▶ INPUT

Content starts

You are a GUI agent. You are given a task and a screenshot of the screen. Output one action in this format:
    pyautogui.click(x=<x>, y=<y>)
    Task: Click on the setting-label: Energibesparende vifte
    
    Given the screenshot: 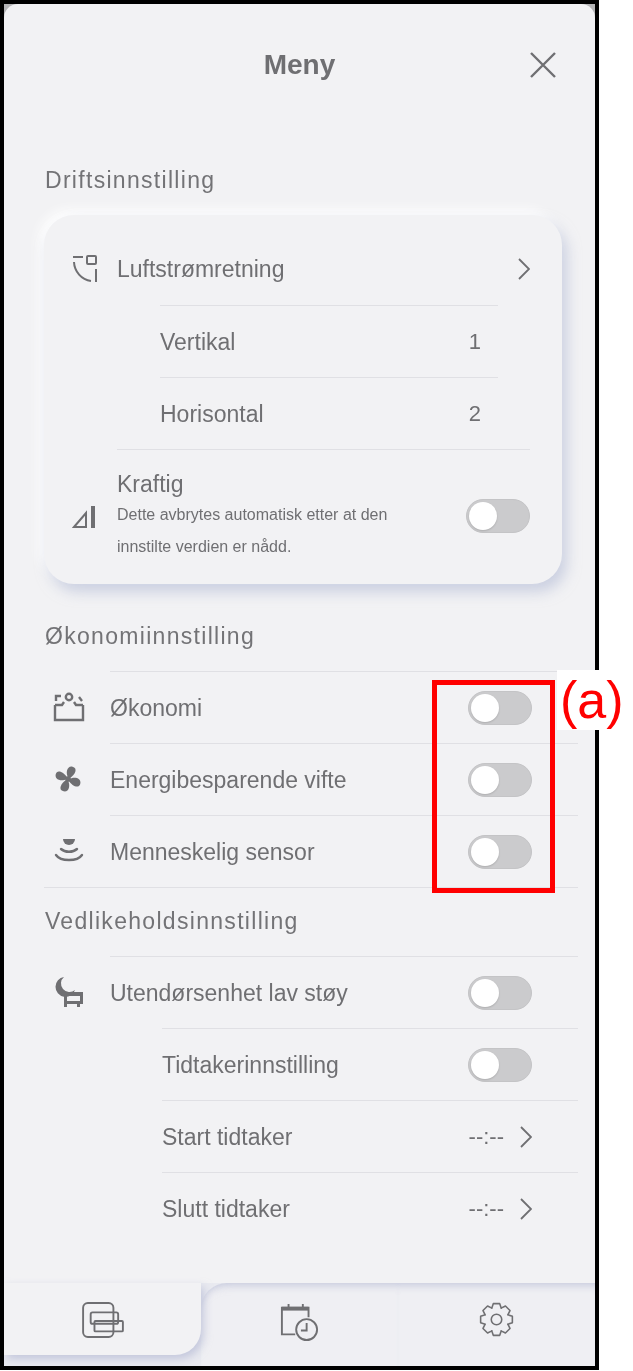 What is the action you would take?
    pyautogui.click(x=228, y=780)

Content ends

▶ WHAT TO DO
Reproduce the stretch from the start of the records through the line containing "Task: Click on", switching "agent" to "assistant" and leaving everything else unchanged.

▶ WRITTEN RESPONSE
You are a GUI assistant. You are given a task and a screenshot of the screen. Output one action in this format:
    pyautogui.click(x=<x>, y=<y>)
    Task: Click on the setting-label: Energibesparende vifte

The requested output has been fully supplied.